Text section
Kirchner's dynamic Gruppe Badender am Strand represents the apotheosis of his achievements as a leading member of the German Expressionist movement. Kirchner's primary emphasis during this key period in his career was the naturalistic representation of the human form in its most primitive state, and this picture essentially defines that aesthetic goal. Painted in the summer of 1913, this was one of the last works that Kirchner completed around the time of the official dissolution of the artistic group known as Die Brücke, and therefore it marks the culmination of one of the most important avant-garde movements of the early 20th century.

Problem details
Print the portion of the passage on Kirchner's Gruppe Badender am Strand from "Kirchner's dynamic Gruppe" up to and including "early 20th century.", word for word.

Information shown
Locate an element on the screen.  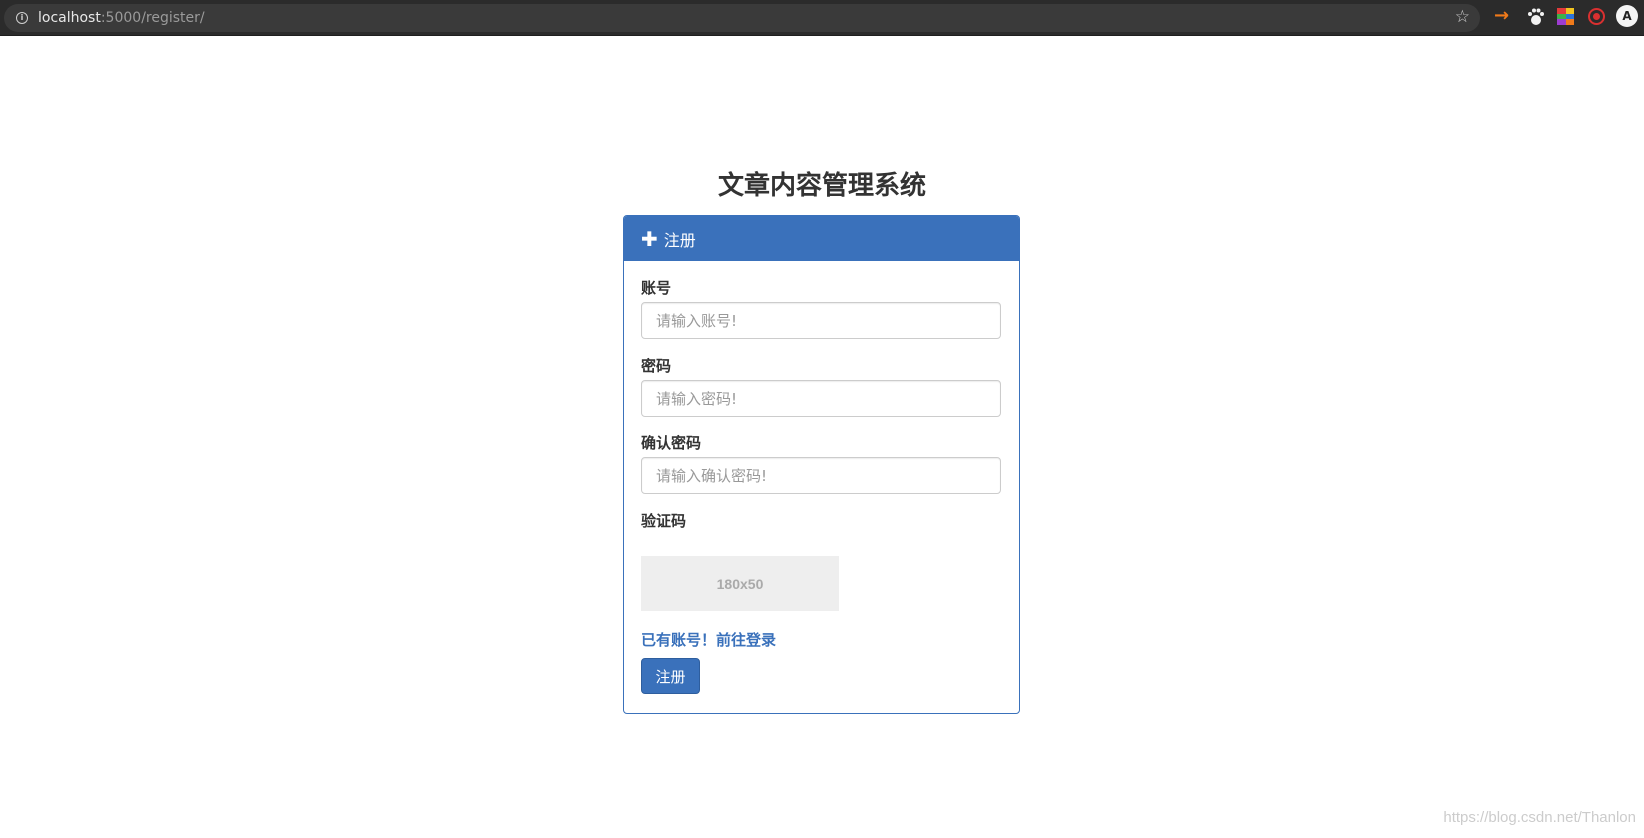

Exercise response
Kirchner's dynamic Gruppe Badender am Strand represents the apotheosis of his achievements as a leading member of the German Expressionist movement. Kirchner's primary emphasis during this key period in his career was the naturalistic representation of the human form in its most primitive state, and this picture essentially defines that aesthetic goal. Painted in the summer of 1913, this was one of the last works that Kirchner completed around the time of the official dissolution of the artistic group known as Die Brücke, and therefore it marks the culmination of one of the most important avant-garde movements of the early 20th century.